= Beginning of Section =
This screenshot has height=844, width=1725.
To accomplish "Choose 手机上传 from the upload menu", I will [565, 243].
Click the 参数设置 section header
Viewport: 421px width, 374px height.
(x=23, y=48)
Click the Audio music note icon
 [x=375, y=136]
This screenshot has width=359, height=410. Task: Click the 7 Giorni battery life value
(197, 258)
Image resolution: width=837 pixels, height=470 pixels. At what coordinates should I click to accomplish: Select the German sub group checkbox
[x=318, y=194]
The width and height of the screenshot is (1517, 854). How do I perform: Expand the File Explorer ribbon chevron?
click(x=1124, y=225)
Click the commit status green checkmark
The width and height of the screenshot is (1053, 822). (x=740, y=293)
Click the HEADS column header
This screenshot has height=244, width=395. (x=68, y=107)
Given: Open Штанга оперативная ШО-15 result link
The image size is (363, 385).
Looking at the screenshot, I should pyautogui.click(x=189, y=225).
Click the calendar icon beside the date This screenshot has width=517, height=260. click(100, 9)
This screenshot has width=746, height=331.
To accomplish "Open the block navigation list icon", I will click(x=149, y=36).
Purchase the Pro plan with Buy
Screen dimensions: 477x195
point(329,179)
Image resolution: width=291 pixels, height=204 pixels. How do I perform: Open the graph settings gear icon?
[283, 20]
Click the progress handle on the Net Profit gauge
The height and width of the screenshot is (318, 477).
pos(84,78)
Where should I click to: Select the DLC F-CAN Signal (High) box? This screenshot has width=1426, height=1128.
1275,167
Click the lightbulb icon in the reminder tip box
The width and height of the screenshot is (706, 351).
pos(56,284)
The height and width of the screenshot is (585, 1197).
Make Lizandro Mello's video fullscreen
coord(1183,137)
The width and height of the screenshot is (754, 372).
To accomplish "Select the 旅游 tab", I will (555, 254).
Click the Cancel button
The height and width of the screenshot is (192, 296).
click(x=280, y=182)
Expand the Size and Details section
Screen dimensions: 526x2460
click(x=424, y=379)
= End of Section =
_TASK:_
Print every record above exactly as it appears.

_SOLVED PROBLEM:_
This screenshot has height=844, width=1725.
To accomplish "Choose 手机上传 from the upload menu", I will [565, 243].
Click the 参数设置 section header
Viewport: 421px width, 374px height.
(x=23, y=48)
Click the Audio music note icon
 [x=375, y=136]
This screenshot has width=359, height=410. Task: Click the 7 Giorni battery life value
(197, 258)
Image resolution: width=837 pixels, height=470 pixels. At what coordinates should I click to accomplish: Select the German sub group checkbox
[x=318, y=194]
The width and height of the screenshot is (1517, 854). How do I perform: Expand the File Explorer ribbon chevron?
click(x=1124, y=225)
Click the commit status green checkmark
The width and height of the screenshot is (1053, 822). (x=740, y=293)
Click the HEADS column header
This screenshot has height=244, width=395. (x=68, y=107)
Given: Open Штанга оперативная ШО-15 result link
The image size is (363, 385).
Looking at the screenshot, I should pyautogui.click(x=189, y=225).
Click the calendar icon beside the date This screenshot has width=517, height=260. click(100, 9)
This screenshot has width=746, height=331.
To accomplish "Open the block navigation list icon", I will click(x=149, y=36).
Purchase the Pro plan with Buy
Screen dimensions: 477x195
point(329,179)
Image resolution: width=291 pixels, height=204 pixels. How do I perform: Open the graph settings gear icon?
[283, 20]
Click the progress handle on the Net Profit gauge
The height and width of the screenshot is (318, 477).
pos(84,78)
Where should I click to: Select the DLC F-CAN Signal (High) box? This screenshot has width=1426, height=1128.
1275,167
Click the lightbulb icon in the reminder tip box
The width and height of the screenshot is (706, 351).
pos(56,284)
The height and width of the screenshot is (585, 1197).
Make Lizandro Mello's video fullscreen
coord(1183,137)
The width and height of the screenshot is (754, 372).
To accomplish "Select the 旅游 tab", I will (555, 254).
Click the Cancel button
The height and width of the screenshot is (192, 296).
click(x=280, y=182)
Expand the Size and Details section
Screen dimensions: 526x2460
click(x=424, y=379)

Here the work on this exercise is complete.